I love debugging. You know the one where you cant for the love of god figure out why something is happening the way it is or why it's happening in a way it shouldn’t? Exactly, those!
So here is a series of posts in a "story" format of my adventures.
If you like reading Twitter threads, here is the whole post on Twitter
Story: A Tale of Memory Limits and Technical Resilience
Our SaaS has a core flow where data is created using CSV uploads. The business logic in this is huge and it takes a lot to process so obviously, we do it in a background job.
Support reported any CSV bigger than ~200 lines is failing, every time on a specific tenant. Now we have partially moved to K8s, and some tenants are still on an old setup(run on EC2, using custom management; salt stack, supervisor...), the issue was on an old setup.
Now, as always we opened up the NewRelic and Sidekiq(our background processor) dashboard and started looking for clues. Nil. Nothing is getting logged anywhere... Let's keep looking!
We tried replicating the issue on prod and soon found the Sidekiq process was getting killed midway. Okay, we have something to go on finally.
The first guess was it's a memory or CPU issue; Ruby is infamous for its memory consumption, right? But wait, NewRelic graphs were normal, 20% mem and 40% CPU usage. Hmmm... that's odd.
Random ques started popping up, does Sidekiq have a mem limit per process/thread? Is there some kind of sidekiq_killer script running in the background?
Ans to both was, NO.
We started looking at OOM(out-of-memory killer) activity logs and found the same PIDs there(woohoo!) Okay, so we know for sure it's a memory thing... but what!?
The usual steps for this kind of issue are to profile the code => check flame graphs => find and fix whatever is causing the memory bloat.
But as I mentioned, this was not an easy task, due to extensive logic within this workflow. We tried optimizing by disabling query caching to save memory, it helped a bit but not a lot. CSV will fail after 250 lines now. Now the only way forward was to refactor this code and break the CSV upload process into smaller parts. This will take some time so one dev started working on this immediately...
Something still kept bugging us, why is it getting killed if total memory usage is low? So instead of relying on NewRelic, we started looking into the VM... again.

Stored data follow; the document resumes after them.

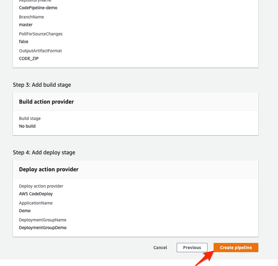Click the CodePipeline-demo repository name value
Screen dimensions: 278x266
38,8

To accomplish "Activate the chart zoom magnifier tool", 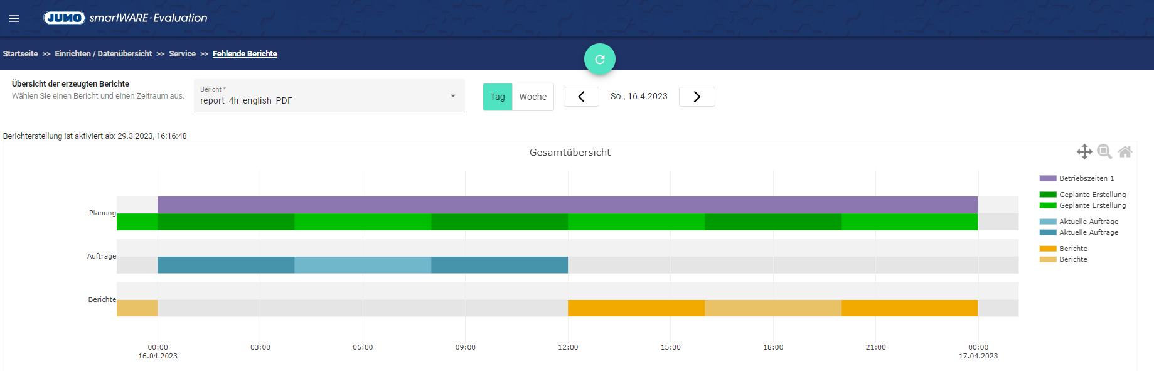I will click(1104, 152).
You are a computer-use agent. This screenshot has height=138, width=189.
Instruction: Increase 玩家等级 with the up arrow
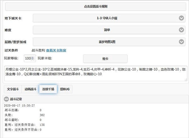[x=33, y=57]
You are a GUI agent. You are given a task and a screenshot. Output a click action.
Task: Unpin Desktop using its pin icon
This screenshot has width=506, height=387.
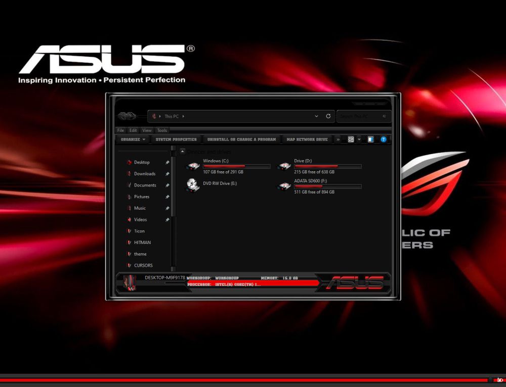(167, 162)
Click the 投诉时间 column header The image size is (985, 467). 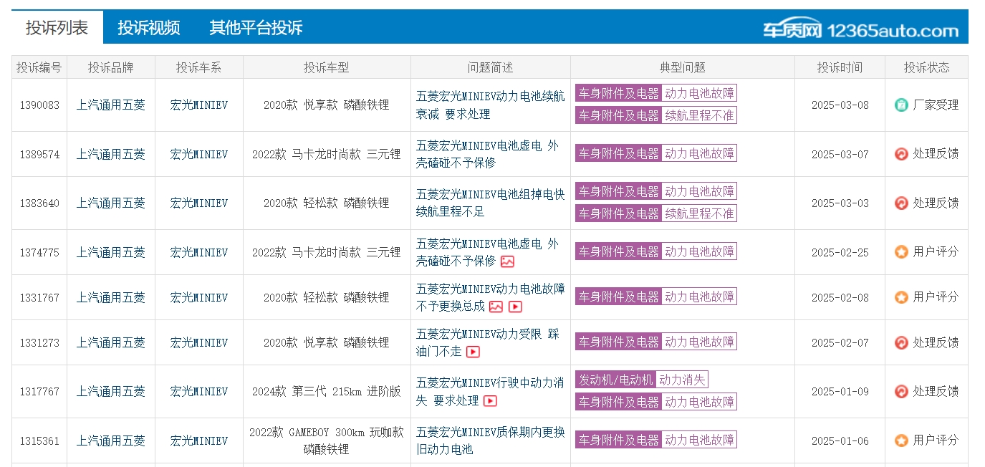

Reading through the kernel-related messages, we saw a message like "Memory cgroup stats for /mem_limit". After a lot of back and forth with GPT we finally found where the mem_limit is being set for this cgroup. Upon checking it turns out the mem limit was set way too low ~2.8GB while the machine has 32GB. Thats crazy!
We increased the mem_limit for this cgroup to 16GB and voila! Things started working properly! But how did this happen in the first place!?
Turns out we have a custom script that sets all the limits and whatnot, one of the things it's supposed to do is whenever the machine is scaled up or down it should tune the mem_limits for the cgroups accordingly!
We had last scaled up this machine in May, but sadly the limits were untouched since then! Recap:
- Debugging a CSV upload
- To profiling code
- To disabling query caching
- To refactoring the flow
- Finally landed on memory_limit fix for group which worked!
Real-life debugging is pretty messy. The more situations you have to debug, the better you become.